BEGIN
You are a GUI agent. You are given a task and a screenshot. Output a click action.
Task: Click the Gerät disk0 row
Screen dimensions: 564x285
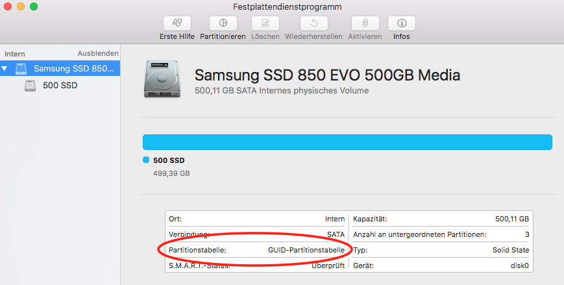(441, 266)
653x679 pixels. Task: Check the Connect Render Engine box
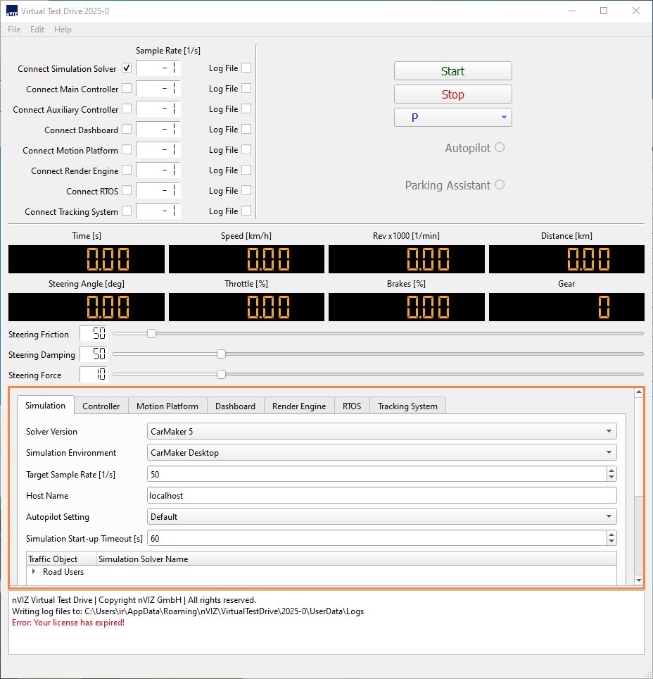click(126, 170)
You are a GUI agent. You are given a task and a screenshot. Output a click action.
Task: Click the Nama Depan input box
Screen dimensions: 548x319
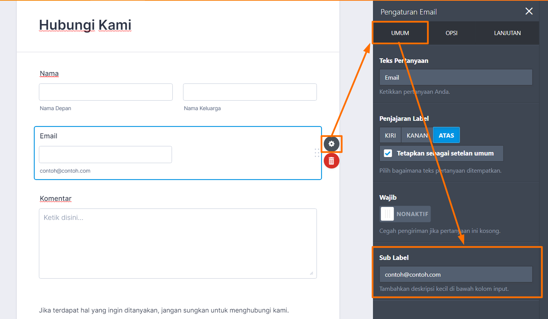point(106,92)
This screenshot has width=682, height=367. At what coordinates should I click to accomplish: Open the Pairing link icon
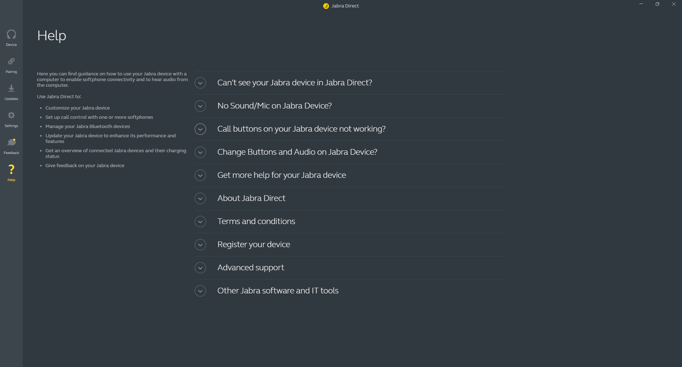(x=11, y=62)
END
■ The problem
Pictures do not belong in the copy. Reproduce the rest of the data exactly.

■ Answer area
You are a GUI agent. You are given a task and a screenshot. Output a click action.
Task: Click the Gerät disk0 row
Screen dimensions: 564x285
(441, 266)
653x679 pixels. Task: Check the Connect Render Engine box
click(126, 170)
You are a GUI agent. You are given a task and a screenshot. Output a click action.
Task: Click the Nama Depan input box
Screen dimensions: 548x319
point(106,92)
This screenshot has width=682, height=367. At what coordinates should I click to accomplish: Open the Pairing link icon
(x=11, y=62)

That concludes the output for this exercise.